5) Avoid using credit cards:
In order to avoid getting further trapped into the maze of debt, stay away from the use of credit cards. The plastic card tempts us to get things that are beyond our income as we cannot see the cash flowing out of the pocket. The impulsive shoppers have to bear penalty due to their reckless spending. But a limited amount of cash in your pocket would hold you back from over spending.
7) Use the facility of Mortgage Breaks:
If you go through the clause of the mortgage plan you might see that the debtor can take a break from the repayment plan up to 3 months. This break would be enough to settle your financial situation but you would not be exempted from paying off your debt.
In the meantime while you are on break the interest rate would rise and would get added to the outstanding amount. It would be wrong to choose mortgage break clause as an option for long term debt solution but can be used for a short term debt.

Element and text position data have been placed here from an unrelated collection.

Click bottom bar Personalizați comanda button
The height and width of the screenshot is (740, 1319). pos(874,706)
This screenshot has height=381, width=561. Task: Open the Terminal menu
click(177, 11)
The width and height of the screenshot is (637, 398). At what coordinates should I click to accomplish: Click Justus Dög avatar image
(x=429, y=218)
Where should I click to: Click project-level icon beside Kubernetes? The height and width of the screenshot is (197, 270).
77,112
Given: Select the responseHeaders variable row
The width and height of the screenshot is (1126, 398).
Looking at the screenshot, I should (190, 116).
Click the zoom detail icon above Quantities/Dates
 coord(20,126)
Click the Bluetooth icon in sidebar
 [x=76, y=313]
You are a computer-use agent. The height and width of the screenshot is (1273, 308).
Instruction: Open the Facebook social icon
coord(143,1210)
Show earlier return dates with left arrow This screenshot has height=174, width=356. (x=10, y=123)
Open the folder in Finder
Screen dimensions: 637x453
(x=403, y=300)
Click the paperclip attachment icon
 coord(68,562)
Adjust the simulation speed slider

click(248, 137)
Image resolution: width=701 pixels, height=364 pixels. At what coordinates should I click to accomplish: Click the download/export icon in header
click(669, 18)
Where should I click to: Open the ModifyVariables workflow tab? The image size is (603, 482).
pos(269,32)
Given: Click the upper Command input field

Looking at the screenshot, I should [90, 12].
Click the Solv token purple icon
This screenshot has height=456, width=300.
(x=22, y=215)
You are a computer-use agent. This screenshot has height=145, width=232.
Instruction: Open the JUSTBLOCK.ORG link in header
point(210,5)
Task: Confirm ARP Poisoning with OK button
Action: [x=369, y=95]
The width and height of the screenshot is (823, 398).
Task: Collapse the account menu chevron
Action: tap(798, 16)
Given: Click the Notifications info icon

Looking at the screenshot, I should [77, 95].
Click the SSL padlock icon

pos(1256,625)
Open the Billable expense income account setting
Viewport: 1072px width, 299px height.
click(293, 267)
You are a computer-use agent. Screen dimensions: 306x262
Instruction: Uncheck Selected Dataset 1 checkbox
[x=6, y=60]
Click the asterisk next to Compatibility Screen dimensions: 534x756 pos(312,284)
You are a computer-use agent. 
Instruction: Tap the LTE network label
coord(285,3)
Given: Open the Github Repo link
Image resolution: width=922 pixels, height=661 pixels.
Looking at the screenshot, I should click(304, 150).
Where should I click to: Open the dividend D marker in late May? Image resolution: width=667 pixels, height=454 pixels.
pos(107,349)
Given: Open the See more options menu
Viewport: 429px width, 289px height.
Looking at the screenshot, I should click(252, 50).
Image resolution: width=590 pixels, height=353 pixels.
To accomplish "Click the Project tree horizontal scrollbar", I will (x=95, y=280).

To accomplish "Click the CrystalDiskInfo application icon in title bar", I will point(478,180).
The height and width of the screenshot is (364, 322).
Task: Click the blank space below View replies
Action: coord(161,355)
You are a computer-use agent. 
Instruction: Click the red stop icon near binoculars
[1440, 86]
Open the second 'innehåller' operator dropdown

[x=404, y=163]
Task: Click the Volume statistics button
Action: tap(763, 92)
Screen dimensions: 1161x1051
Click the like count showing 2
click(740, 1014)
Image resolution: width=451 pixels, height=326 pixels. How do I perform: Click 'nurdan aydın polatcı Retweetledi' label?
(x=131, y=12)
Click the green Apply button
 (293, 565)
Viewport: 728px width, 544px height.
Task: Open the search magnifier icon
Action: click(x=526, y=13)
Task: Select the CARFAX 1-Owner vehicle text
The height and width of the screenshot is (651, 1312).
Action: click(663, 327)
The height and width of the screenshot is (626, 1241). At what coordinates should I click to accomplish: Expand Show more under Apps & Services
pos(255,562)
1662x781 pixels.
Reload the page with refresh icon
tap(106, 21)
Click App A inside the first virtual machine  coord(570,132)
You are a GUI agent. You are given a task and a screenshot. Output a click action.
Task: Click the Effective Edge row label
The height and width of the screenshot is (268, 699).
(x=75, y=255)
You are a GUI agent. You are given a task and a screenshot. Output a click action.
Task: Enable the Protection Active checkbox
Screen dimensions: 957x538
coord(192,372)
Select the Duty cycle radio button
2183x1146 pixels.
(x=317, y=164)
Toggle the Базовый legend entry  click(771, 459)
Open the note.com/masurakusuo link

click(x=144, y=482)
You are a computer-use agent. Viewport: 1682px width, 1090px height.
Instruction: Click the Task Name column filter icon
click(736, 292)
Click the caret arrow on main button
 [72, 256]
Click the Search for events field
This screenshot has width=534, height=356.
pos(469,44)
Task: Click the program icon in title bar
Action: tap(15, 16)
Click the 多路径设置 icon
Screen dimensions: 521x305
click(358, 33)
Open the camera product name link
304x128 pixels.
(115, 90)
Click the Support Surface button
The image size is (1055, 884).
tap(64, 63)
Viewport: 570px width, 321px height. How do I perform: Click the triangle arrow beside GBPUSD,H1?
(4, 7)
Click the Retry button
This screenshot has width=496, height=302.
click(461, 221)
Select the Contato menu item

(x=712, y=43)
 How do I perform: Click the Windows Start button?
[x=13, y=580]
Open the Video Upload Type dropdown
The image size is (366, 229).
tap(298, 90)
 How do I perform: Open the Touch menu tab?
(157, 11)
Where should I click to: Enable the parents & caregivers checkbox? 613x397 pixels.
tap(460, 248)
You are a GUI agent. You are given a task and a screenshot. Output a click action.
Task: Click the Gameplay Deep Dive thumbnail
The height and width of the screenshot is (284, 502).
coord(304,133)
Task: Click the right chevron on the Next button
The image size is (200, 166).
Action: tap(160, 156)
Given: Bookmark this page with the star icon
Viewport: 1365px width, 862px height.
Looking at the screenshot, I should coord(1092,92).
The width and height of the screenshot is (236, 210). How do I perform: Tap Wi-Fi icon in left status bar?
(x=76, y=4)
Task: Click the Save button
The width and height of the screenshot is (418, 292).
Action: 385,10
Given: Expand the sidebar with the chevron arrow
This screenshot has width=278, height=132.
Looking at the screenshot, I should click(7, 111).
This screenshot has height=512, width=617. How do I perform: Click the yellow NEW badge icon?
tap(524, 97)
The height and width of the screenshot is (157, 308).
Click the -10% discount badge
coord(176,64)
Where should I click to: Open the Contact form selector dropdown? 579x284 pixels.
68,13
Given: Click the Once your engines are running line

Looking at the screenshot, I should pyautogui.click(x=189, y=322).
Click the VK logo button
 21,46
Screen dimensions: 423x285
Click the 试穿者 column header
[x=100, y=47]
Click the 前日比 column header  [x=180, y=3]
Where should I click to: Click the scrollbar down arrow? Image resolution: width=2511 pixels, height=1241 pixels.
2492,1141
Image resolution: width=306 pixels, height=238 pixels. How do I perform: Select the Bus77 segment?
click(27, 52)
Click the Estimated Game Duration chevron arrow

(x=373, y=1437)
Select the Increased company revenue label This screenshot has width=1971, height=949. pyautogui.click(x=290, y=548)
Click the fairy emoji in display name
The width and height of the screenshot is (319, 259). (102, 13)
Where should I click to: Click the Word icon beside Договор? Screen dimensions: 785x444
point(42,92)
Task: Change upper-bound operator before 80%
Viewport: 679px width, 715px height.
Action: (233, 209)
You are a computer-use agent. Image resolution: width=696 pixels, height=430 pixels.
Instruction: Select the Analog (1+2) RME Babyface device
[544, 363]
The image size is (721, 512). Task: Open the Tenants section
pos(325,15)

8 ) Negotiator with your creditor:
Ask your creditor to lower the interest rate as well as the outstanding dues by negotiating with him. He would consider lowering the existing debt to a reasonable amount if you show eagerness to pay off the creditor’s balance.
In this guest post Kevin Craig, the web master of Monsterhols.com would like to share few quickest and smartest debt management tips with the help of Pocketsmith.
9) Make an emergency fund:
In order to shield the unanticipated expenses one needs to save at least for 3 to 6 months. The saved cash can rescue you from unexpected emergencies.
10) Take help from FTC:
As a debtor you should be aware of your rights. If you want a valuable information and efficient management of debt the Federal Trade Commission is an exceptional source for help.
These few simple but smartest tips would help you to restrain yourself from the labyrinth of debt. Follow these points that might help you to achieve a secured and a debt free life.